▸ **PROBLEM DESCRIPTION**: Among the lines below, count those with the word "Teutonia". Answer with the number only.

(Stored data entries)

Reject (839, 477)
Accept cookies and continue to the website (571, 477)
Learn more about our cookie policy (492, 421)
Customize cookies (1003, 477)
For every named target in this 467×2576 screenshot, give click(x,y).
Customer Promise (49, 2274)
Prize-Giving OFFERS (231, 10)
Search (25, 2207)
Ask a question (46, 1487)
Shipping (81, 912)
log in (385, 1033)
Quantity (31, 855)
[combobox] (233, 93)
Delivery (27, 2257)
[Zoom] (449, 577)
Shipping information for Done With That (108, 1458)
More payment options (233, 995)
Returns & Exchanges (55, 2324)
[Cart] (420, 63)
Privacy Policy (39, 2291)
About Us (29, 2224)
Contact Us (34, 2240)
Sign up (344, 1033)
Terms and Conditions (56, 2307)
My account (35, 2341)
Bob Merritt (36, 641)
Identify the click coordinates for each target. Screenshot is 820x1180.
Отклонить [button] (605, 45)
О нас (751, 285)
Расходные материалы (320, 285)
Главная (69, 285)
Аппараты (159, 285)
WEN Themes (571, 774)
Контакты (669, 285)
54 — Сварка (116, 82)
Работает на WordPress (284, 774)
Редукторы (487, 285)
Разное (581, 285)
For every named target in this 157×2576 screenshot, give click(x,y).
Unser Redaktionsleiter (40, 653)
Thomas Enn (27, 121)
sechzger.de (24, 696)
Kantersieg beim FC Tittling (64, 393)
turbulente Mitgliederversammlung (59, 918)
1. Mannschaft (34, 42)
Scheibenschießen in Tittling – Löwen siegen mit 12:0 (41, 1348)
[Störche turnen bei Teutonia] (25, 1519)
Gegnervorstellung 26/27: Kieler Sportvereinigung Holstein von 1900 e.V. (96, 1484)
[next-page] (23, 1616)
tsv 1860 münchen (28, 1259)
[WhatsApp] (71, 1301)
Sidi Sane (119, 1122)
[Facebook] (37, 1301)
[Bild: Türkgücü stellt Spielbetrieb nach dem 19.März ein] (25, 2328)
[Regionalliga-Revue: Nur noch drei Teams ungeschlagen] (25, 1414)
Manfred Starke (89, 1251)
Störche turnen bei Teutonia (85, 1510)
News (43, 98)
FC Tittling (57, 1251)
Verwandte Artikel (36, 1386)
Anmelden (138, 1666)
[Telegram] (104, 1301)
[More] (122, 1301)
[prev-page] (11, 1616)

▸ **EXERCISE SOLUTION**: 2